Could you copy every line of the data that contains "with"?

- - - - -

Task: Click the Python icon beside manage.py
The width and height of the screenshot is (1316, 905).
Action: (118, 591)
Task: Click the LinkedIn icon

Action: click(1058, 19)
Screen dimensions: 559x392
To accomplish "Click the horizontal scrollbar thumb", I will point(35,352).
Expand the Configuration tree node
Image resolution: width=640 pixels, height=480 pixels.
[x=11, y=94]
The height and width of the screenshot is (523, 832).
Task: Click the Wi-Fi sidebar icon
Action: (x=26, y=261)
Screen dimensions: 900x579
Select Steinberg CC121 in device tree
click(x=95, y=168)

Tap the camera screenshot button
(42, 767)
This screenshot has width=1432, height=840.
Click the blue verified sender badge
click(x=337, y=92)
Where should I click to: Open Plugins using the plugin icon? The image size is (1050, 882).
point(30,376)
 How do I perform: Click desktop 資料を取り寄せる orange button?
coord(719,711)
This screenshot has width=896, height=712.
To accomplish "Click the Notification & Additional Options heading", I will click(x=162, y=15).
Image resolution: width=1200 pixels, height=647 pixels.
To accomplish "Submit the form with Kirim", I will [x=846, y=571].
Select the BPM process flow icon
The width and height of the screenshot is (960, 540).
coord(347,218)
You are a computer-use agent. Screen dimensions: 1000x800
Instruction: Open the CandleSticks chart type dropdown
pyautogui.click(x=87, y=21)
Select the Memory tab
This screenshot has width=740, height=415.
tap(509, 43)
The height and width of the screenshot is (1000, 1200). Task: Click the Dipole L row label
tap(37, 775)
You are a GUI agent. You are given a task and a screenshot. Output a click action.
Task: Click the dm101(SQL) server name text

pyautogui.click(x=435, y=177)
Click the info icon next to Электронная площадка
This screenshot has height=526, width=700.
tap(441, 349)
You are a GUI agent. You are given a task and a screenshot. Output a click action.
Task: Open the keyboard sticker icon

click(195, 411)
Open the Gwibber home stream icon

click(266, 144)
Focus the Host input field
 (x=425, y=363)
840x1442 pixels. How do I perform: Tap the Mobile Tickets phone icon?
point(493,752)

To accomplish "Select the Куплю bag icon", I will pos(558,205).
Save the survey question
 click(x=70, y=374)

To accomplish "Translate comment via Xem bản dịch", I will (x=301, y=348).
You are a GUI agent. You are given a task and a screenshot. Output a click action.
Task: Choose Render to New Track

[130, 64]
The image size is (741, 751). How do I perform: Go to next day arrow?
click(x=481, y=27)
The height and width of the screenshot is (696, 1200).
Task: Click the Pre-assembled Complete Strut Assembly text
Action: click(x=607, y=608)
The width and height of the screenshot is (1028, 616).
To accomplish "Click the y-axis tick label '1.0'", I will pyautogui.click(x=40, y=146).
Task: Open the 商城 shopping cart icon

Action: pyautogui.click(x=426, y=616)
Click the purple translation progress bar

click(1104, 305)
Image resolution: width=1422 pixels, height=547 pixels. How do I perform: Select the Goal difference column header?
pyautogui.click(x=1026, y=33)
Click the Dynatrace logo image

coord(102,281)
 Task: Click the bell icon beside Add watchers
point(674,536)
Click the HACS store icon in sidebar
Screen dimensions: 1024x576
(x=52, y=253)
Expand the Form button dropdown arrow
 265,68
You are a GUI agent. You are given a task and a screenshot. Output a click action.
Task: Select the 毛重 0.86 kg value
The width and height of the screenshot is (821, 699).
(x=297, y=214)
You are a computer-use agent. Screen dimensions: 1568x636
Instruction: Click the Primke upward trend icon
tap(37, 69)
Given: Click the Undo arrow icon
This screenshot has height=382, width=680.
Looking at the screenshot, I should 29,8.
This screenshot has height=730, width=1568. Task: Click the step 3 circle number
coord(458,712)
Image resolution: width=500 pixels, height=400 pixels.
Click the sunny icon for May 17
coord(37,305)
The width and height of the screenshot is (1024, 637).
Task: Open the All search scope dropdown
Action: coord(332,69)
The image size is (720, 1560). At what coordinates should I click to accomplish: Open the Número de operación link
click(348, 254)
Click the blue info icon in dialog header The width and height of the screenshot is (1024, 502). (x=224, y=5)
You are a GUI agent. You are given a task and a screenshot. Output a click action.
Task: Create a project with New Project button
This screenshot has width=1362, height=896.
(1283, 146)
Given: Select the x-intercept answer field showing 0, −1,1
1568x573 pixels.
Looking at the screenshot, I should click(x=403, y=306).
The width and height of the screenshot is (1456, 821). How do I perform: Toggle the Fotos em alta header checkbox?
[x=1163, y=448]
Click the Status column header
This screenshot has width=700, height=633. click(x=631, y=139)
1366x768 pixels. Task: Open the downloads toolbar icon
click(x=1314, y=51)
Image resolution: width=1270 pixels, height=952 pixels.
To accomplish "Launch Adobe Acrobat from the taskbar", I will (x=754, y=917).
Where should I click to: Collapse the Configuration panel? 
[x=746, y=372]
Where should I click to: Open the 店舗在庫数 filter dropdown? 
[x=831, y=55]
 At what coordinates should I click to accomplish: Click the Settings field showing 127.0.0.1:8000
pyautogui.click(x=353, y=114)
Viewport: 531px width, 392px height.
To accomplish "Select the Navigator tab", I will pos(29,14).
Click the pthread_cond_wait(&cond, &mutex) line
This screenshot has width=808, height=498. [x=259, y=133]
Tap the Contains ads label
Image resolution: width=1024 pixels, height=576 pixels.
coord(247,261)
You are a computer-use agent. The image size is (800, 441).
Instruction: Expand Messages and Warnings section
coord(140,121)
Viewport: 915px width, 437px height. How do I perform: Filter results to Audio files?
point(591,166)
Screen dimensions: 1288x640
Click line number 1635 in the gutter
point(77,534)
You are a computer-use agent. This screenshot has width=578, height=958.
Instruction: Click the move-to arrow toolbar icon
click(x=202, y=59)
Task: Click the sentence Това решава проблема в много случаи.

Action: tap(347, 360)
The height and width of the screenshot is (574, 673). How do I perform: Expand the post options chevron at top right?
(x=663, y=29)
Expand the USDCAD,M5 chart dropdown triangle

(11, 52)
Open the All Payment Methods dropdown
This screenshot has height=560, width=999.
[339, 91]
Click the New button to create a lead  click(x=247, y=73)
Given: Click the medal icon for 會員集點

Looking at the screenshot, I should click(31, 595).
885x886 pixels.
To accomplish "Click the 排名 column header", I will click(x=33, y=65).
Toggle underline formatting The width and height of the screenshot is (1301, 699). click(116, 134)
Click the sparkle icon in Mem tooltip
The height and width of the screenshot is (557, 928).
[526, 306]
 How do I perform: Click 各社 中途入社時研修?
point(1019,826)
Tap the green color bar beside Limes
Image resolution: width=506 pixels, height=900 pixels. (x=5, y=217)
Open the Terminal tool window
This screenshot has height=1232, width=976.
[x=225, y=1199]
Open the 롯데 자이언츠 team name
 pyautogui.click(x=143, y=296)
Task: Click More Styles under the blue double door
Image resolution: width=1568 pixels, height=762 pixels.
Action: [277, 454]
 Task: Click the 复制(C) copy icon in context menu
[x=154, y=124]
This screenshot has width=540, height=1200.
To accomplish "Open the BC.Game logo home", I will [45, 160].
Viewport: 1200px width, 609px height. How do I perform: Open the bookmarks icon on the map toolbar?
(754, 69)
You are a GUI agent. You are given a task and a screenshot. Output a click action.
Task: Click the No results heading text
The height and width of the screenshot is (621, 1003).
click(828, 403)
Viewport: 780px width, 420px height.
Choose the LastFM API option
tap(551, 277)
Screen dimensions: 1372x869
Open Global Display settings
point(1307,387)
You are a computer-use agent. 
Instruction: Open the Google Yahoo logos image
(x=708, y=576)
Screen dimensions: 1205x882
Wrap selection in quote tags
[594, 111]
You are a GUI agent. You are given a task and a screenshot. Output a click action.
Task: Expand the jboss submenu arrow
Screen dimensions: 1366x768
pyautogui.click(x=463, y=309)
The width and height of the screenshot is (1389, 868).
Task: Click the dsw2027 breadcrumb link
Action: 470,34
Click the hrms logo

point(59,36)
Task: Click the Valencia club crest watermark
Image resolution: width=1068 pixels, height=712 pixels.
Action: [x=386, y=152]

- - - - -

ANSWER TO THIS TASK:
To accomplish "Submit the form with Kirim", I will [x=846, y=571].
Task: Create a project with New Project button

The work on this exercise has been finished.